*Exercise requirements*
Please write the next part of the forum thread about the ThermaCELL mosquito repellent, picking up after its last line.

ThermaCELL plain and simple buy it buy the refills you wont be dissapointed i promise you that. You go up to your camp to enjoy yourself there is no reason your wife should have to sit inside she might as well stay home. This thing works do a search on this sight you will see im not the only one that says it.


http://www.mosquitorepellent.com/

http://www.cabelas.com/cabelas/en/t...=mode+matchall&Nty=1&Ntt=thermacell&noImage=0


----------



## UPJerry (Dec 14, 2006)

walleyeguy22 said:


> ThermaCELL plain and simple buy it buy the refills you wont be dissapointed i promise you that. You go up to your camp to enjoy yourself there is no reason your wife should have to sit inside she might as well stay home. This thing works do a search on this sight you will see im not the only one that says it.
> 
> 
> http://www.mosquitorepellent.com/
> ...

*Records provided*
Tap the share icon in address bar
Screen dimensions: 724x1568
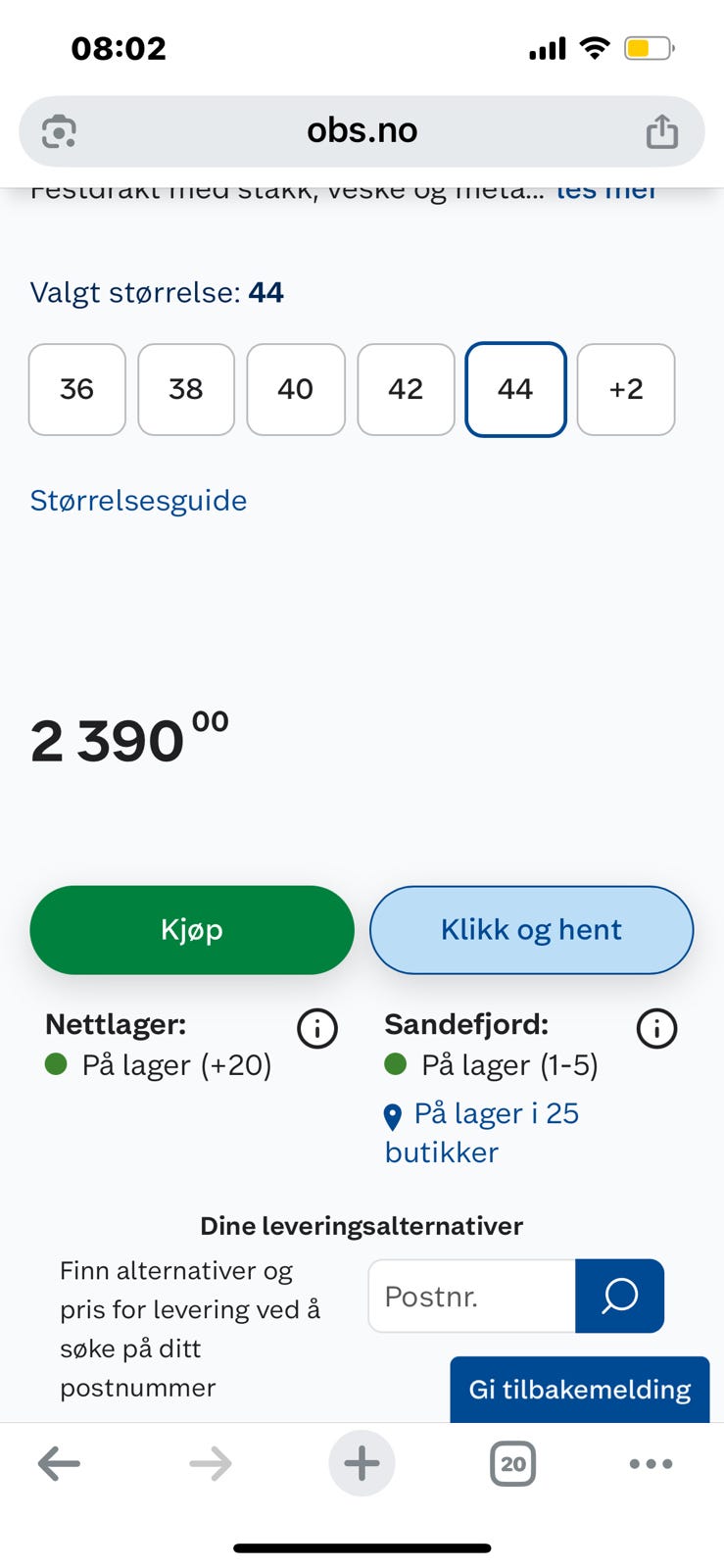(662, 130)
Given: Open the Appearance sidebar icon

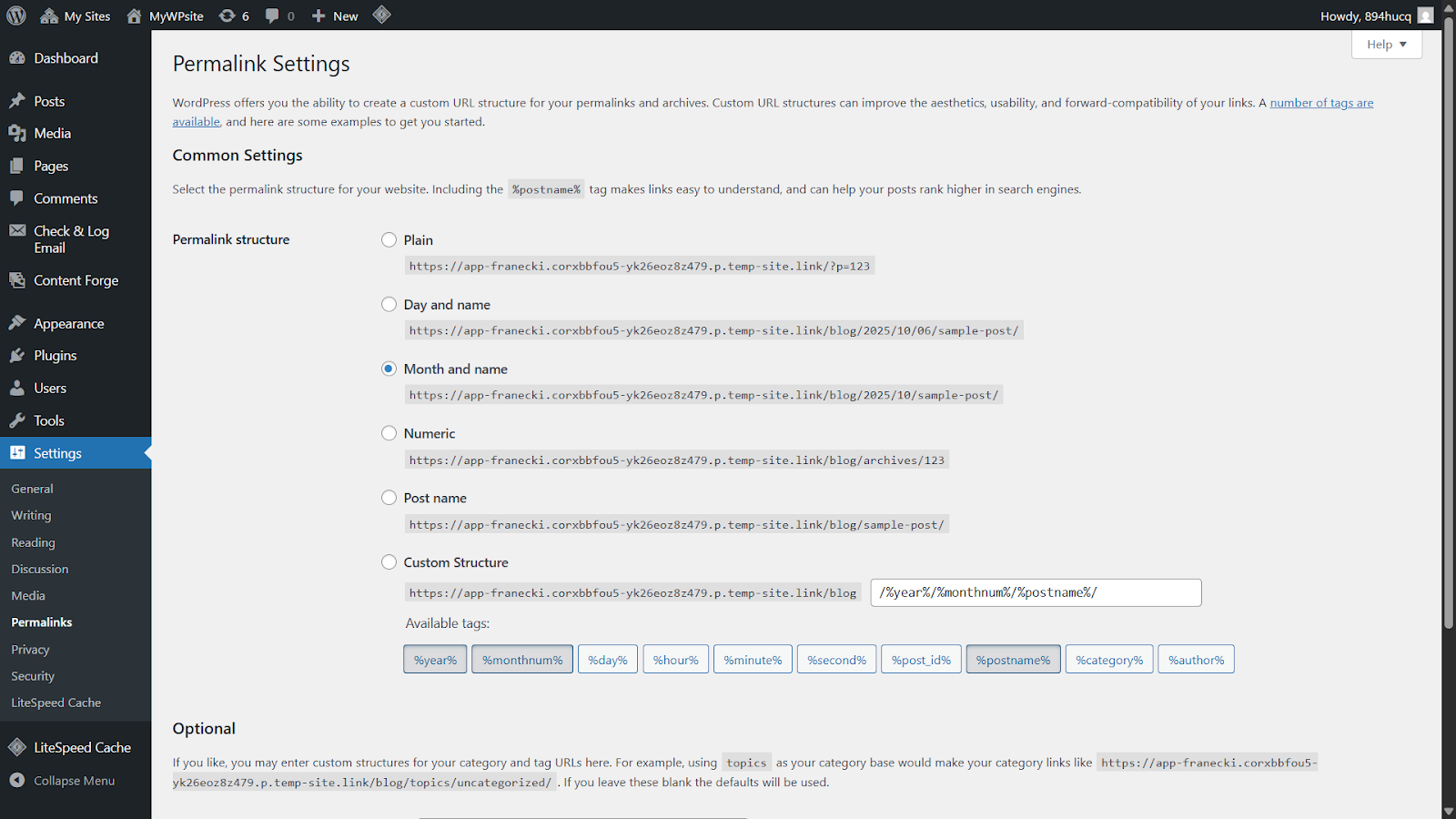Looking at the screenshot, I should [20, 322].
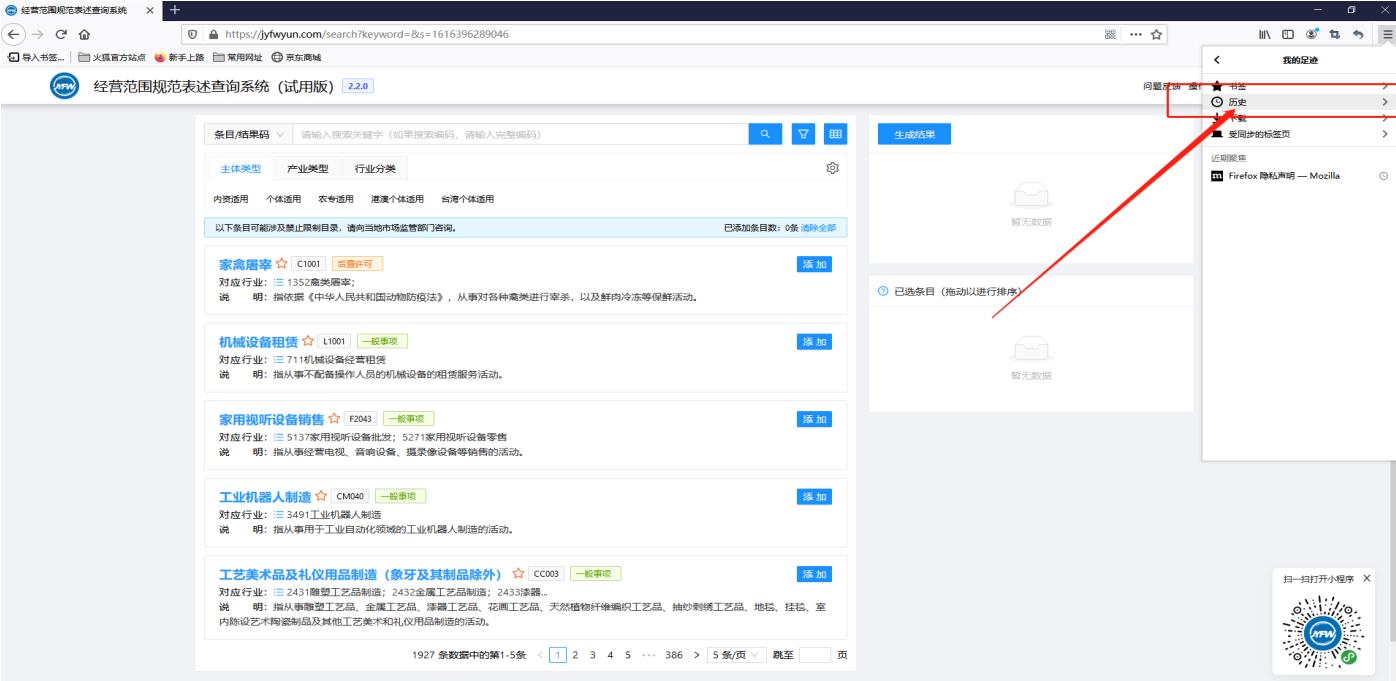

*Output for this task*
 I tried this for the first time on a recent three-night camping trip and was not impressed with the results. It seemed to maybe work for a little while (less than an hour), but after that it was not uncommon to see a small swarm of mosquitos six inches away from it. :sad: I know many others say they have had success with it, though.


----------



## Chromedoggy (Mar 25, 2007)

I use a herbal blend called Buzz-off that an indian woman in Maine created years ago. I buy it when I am in Maine, but there is some on Ebay. If you search on Ebay "buzz-off repellent" it will come up. Its in a 4 oz bottle. My kids use it with excellent results.
I am also a fan of Exofficio's insect shield clothing. I have tested it extensively. There is a lot on ebay at great prices for kids and adults.


----------



## smokepants (Dec 4, 2006)

I hit the Chocolay the other day and had a long sleeve shirt on that was sprayed with Deep Woods Off and the mosquitoes stayed away for about 10 minutes then laughed at me and swarmed again. Seems like right now if it is not the mosquitoes it is those darn black flies.

Neil.


----------



## Whit1 (Apr 27, 2001)

rocknut said:


> We have a cabin north of Newberry


 
Where is the cabin?

Many years ago we would fish for steelheads in the Two-Hearted R. and stayed at friends' cabin a few miles SW of the Wolf Inn which is on CO407.


----------



## rocknut (Jun 23, 2008)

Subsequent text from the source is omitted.